Al margen de lo que hagan los trabajadores que ya sabemos no estarán felices ni tienen motivos para estarlo desde hace mucho tiempo, los politólogos, los cientistas políticos, los políticos jubilados por “octubristas”, los apostadores de café, los jugadores de cacho y taba, todos se preguntan: ¿con qué nos saldrá el Gobierno hoy día? Porque una cosa está clara: el Presidente de la República y el MAS no podrían quedarse en un 1º de Mayo de brazos cruzados, ¡y en pleno gobierno revolucionario socialista y comunitario!
Como el Gobierno ha anunciado la recuperación de Entel, las apuestas se inclinan a que Entel será “recuperada” hoy. Pero, para muchos, es absurdo y fuera de posibilidades ese propósito, ya que los italianos están dispuestos a negociar como la gente, pero, en ningún caso, a que les arrebaten la empresa de un manotazo o con ofrecimientos vagos de un futuro arreglo económico.
Otros dicen que no habría mejor manera de alegrar la fiesta de los trabajadores que echándole el guante a las refinerías de Petrobras, también con el ofrecimiento de indemnizarlas en su momento. Pero ésta es, al parecer, una cuestión de precio. Bolivia dice que valen 70 millones de dólares y Petrobras que cuestan el triple. Pero, hay algo más. Al parecer los brasileños ya se han cabreado con las gambetas, fintas, los quites que les hacemos. Es por eso que se comentó en la Folha de Sao Paulo que la charla entre Evo Morales y Lula da Silva había sido un tanto “ríspida”. Claro que los portavoces masistas dijeron que fue todo un éxito.

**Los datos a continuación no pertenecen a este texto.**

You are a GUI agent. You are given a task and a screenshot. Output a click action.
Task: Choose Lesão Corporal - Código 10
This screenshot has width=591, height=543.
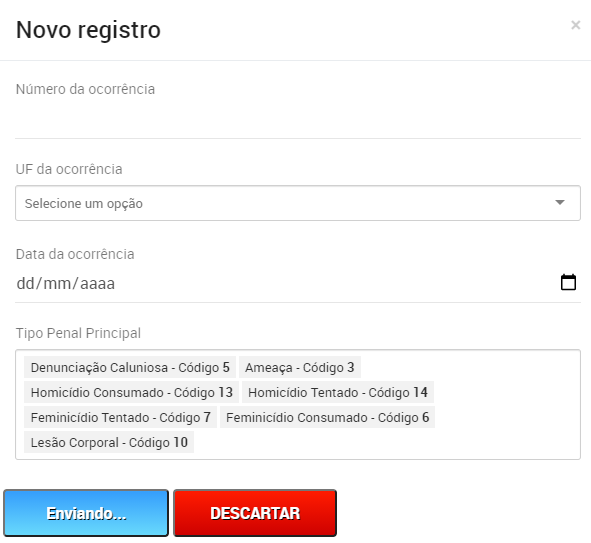pos(109,442)
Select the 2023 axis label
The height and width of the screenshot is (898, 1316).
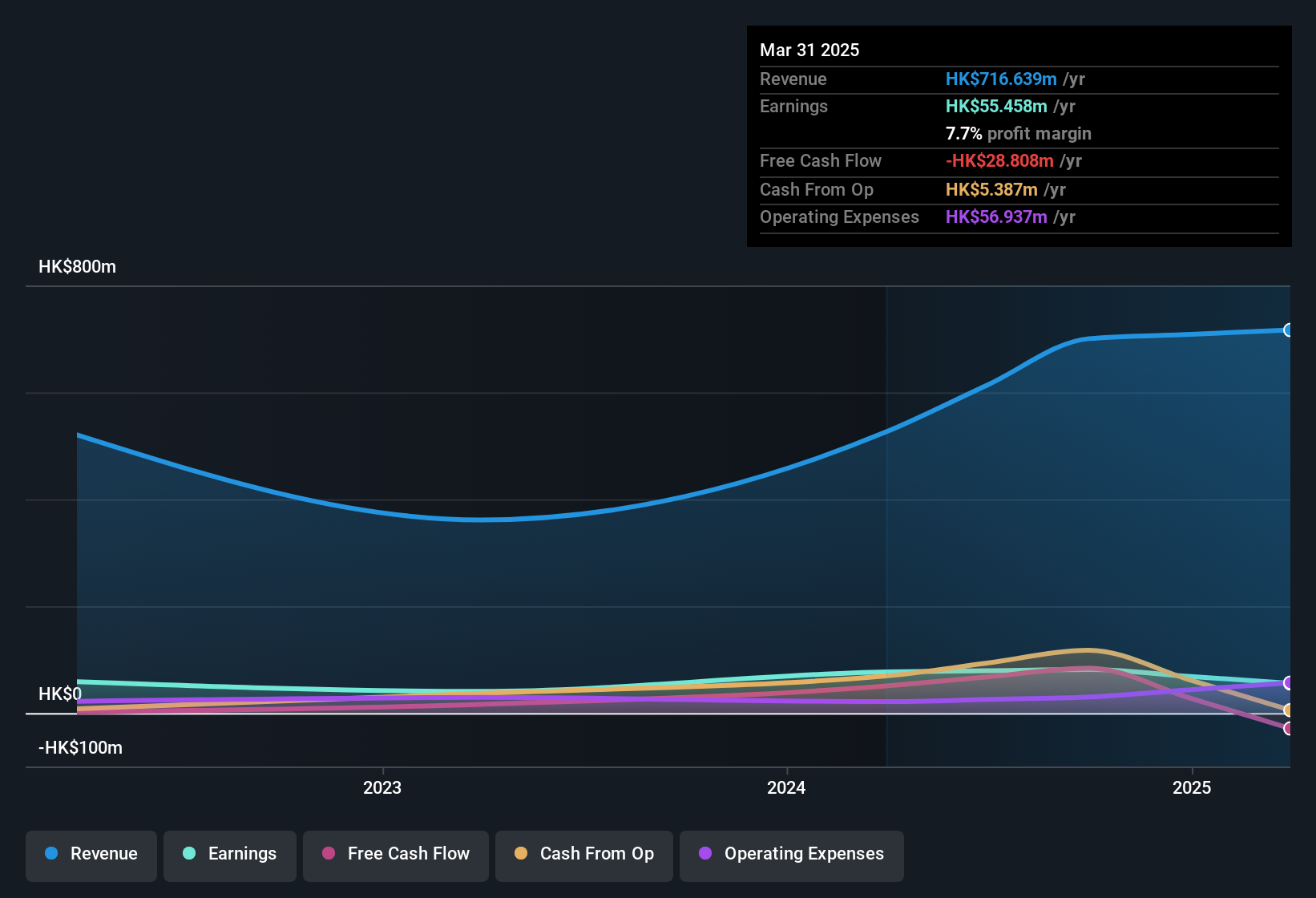(x=382, y=787)
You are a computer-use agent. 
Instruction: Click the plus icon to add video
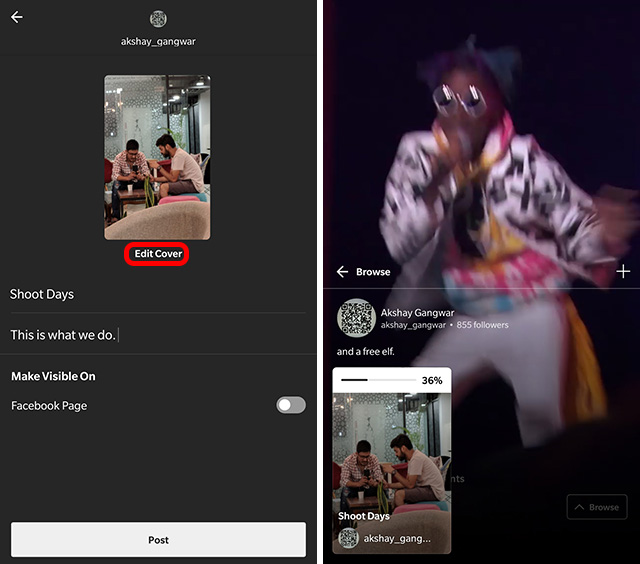coord(623,271)
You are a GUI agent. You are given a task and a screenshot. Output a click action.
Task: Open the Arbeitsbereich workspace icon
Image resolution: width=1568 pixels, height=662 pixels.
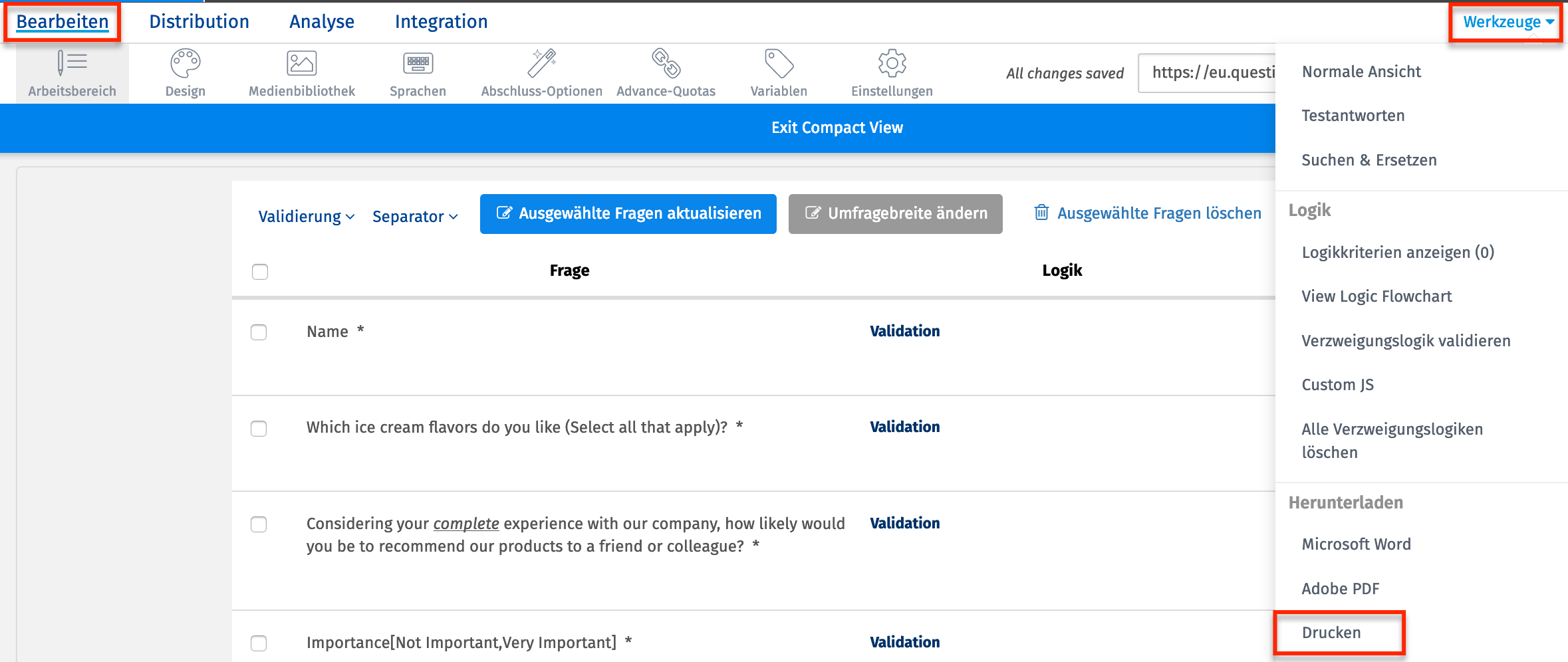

¿Qué más se puede nacionalizar en Bolivia? ¡Hay tan poca inversión extranjera! Tal vez caerle a las ya agotadas empresas mineras de la ex Comsur, que Dios sabe quiénes serán sus actuales dueños. Entonces, hablar sobre la nueva nacionalización de las minas. Como cachondeo no estaría mal.
*Manfredo Kempff es escritor y diplomático.